Figure 7: The buffer clearing and time stretching state machine

Playing the time stretched samples

In order to play the time stretched data and obtain our pitch shifted waveform, we resampled the data at a rate relative to the amount of time stretching we performed. This was done in the input buffer filling state machine. Since we could not change the sample rate of the output without changing the sample rate of the input, we instead changed which samples were being played from the output buffer. Normally, if the switches are set so that there is no time-stretching, the output is sampled at the same rate as the input. This is done by having by reading from the same address index in both the input and output buffers. The address was determined by a register called bufferIndex.

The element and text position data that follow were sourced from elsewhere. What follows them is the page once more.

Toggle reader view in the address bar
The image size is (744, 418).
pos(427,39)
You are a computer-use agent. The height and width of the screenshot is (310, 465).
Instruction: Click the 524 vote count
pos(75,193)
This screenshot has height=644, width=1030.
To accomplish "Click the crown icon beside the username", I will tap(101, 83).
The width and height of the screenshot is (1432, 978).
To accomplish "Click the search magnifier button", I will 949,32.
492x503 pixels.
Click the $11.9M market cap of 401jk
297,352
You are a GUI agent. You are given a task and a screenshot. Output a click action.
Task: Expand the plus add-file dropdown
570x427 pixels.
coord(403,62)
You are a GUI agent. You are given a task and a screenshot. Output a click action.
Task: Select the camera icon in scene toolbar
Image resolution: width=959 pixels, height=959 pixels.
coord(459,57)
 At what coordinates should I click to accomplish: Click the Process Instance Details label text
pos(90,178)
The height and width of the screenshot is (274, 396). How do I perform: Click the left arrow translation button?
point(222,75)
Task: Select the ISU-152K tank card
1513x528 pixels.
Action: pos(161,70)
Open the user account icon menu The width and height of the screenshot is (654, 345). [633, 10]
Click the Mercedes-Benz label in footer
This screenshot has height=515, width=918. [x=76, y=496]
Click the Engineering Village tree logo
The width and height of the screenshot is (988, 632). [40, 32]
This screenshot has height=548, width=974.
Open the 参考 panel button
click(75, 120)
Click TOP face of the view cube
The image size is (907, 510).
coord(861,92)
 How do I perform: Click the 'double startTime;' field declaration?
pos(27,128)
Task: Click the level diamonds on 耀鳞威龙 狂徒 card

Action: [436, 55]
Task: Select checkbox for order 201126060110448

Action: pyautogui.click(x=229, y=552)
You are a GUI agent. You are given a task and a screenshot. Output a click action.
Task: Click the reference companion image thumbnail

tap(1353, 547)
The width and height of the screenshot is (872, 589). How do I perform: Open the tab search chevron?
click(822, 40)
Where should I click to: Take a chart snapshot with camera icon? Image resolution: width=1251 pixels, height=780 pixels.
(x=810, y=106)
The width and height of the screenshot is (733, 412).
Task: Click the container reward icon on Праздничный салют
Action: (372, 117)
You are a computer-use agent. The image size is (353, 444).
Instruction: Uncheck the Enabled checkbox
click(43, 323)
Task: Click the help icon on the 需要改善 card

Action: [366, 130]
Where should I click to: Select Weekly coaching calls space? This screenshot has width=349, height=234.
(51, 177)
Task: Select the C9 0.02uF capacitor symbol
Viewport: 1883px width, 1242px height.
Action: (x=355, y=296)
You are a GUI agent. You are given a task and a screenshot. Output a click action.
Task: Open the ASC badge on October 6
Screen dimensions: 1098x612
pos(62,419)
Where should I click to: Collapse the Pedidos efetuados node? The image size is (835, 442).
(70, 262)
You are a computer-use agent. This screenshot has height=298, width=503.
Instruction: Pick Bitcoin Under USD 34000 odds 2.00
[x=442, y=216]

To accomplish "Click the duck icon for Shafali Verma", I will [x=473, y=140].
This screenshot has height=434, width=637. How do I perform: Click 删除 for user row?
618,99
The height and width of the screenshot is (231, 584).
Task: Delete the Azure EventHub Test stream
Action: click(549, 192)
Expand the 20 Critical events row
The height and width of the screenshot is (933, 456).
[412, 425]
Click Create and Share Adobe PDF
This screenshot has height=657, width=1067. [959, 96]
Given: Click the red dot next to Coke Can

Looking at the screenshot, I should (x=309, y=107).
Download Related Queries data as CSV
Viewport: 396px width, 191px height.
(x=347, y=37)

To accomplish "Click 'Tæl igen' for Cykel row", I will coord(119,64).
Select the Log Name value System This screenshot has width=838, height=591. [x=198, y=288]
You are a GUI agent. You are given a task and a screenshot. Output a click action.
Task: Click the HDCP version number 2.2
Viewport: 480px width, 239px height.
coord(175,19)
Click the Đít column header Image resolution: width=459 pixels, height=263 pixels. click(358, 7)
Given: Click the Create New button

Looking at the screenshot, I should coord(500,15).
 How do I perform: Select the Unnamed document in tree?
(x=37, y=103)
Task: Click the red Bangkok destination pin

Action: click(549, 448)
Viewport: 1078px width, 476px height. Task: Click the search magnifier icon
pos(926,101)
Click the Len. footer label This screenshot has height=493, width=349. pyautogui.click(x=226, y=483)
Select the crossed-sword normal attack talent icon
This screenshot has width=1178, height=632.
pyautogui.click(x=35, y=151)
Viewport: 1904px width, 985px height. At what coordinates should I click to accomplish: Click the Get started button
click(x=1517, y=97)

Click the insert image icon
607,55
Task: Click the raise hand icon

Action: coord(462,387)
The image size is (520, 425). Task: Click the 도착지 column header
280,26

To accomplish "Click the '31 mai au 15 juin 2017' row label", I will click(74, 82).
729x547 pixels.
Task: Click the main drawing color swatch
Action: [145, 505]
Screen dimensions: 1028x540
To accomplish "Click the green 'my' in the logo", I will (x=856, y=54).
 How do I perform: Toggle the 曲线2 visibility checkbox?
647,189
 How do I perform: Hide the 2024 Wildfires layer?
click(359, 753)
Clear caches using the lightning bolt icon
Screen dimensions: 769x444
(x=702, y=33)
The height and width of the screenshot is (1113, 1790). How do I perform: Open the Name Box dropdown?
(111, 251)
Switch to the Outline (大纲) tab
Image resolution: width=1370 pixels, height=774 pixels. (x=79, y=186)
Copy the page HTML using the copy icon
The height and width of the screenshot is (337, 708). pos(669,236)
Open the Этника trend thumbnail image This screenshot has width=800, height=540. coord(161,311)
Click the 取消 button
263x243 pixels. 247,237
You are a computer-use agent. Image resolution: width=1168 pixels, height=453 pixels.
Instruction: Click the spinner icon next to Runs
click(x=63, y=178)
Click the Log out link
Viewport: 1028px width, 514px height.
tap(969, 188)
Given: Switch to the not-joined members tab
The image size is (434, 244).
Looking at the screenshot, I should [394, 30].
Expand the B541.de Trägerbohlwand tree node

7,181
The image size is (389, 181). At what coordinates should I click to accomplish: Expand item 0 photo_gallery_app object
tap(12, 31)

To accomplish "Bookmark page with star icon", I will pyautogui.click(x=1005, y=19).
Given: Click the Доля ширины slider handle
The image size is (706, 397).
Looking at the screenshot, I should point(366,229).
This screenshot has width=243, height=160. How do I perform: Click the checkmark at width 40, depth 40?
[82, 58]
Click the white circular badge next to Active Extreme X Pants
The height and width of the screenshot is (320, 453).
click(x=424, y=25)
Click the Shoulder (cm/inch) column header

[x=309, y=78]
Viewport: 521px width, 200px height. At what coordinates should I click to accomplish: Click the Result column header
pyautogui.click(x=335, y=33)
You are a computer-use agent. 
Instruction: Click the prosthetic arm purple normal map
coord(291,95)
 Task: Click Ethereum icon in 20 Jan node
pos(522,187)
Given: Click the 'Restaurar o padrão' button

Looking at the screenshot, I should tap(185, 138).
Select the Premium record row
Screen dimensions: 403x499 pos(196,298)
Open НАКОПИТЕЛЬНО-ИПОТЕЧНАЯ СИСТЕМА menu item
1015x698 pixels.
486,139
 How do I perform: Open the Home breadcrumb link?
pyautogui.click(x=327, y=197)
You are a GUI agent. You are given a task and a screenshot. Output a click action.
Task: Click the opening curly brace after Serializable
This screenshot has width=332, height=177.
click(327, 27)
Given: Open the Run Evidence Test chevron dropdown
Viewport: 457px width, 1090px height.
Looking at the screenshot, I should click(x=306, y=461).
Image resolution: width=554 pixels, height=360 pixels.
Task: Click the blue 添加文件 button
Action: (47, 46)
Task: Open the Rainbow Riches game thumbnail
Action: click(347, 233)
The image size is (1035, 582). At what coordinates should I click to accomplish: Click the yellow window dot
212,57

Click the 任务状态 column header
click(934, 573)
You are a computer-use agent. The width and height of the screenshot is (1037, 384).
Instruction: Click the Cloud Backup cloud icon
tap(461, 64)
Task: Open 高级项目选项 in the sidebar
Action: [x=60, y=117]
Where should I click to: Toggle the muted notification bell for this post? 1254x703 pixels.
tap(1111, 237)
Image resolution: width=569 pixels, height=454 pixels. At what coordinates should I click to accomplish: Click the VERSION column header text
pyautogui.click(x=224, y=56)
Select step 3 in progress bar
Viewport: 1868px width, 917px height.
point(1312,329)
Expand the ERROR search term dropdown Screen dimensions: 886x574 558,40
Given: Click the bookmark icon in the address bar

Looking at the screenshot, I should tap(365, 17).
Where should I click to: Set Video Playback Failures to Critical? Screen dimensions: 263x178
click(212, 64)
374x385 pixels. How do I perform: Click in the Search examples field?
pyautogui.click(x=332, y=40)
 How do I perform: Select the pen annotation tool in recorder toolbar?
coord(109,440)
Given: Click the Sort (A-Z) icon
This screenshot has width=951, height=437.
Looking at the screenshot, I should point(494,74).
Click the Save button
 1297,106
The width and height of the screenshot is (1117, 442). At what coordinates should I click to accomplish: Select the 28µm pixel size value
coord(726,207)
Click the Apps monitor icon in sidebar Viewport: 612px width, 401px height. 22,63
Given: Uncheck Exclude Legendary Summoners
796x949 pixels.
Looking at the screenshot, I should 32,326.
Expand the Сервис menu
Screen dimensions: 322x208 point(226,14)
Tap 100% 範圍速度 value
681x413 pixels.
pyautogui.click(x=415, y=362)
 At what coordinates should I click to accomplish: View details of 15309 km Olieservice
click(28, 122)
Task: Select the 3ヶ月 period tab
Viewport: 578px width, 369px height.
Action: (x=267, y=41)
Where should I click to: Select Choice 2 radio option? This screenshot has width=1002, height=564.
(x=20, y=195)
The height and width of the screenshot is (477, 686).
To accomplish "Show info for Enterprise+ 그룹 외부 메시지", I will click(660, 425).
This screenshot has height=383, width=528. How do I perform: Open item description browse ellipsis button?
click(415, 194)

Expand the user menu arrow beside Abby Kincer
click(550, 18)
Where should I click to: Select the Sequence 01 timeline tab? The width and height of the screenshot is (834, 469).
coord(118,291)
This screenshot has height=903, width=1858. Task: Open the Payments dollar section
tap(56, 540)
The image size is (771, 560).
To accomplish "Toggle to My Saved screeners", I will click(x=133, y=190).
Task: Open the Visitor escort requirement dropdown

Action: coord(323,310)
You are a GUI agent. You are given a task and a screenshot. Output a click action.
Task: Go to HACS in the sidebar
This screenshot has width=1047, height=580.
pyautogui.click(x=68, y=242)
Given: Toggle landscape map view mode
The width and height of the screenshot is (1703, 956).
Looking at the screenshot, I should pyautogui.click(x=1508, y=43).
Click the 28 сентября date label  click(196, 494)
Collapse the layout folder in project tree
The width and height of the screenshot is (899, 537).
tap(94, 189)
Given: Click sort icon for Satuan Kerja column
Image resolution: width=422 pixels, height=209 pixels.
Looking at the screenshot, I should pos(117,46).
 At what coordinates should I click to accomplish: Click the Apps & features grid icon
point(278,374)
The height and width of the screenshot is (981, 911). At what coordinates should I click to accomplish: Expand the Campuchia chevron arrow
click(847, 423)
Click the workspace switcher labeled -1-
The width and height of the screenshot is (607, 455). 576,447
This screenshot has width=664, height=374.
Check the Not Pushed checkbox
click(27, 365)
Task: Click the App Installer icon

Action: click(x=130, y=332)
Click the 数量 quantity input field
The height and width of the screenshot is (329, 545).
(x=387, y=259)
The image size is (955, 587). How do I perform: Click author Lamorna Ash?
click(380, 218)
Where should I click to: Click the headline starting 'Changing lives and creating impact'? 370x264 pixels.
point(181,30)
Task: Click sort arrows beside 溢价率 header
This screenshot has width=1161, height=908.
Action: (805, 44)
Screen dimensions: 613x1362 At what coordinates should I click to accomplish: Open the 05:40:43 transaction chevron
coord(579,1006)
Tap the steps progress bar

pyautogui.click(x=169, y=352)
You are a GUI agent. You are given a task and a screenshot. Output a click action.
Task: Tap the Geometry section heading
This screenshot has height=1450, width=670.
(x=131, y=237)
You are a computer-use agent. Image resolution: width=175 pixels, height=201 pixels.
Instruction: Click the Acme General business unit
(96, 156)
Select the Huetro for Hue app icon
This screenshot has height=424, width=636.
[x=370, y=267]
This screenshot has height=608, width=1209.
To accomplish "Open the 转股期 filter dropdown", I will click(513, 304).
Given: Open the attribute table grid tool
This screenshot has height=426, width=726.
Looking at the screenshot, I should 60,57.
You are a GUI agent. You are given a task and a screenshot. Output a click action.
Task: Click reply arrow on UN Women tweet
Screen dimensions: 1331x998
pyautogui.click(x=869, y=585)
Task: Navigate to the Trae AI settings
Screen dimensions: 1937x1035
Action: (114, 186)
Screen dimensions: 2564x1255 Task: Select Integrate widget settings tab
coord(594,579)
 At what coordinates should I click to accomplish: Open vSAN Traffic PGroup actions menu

However, if the output data was time stretched or compressed, the data would need to be sampled at a higher or lower frequency. This was accomplished by shifting the contents of bufferIndex left or right before putting it into the output buffer address. So if the samples were stretched by a factor of 2x, bufferIndex would be multiplied by a factor of 2, which is a shift by one to the left.

Other Methods Tried

 We also tried to accomplish pitch shifting in the frequency domain using the built-in FFT megafunction in Quartus. The approach seemed simple enough and Altera provided documentation on using the FFT block generated by the wizard. In fact, the FFT block supported a variety of input types as well as the ability to do an inverse transform. However, we found that following the simple timing diagram provided in the FFT documentation was not enough. Like many of the complex functions provided by Altera, the documentation was insufficient to create a working piece of hardware in a short amount of time. Perhaps if we had started with this approach rather than tried it halfway through our project, we would have had more success, but that was not the case.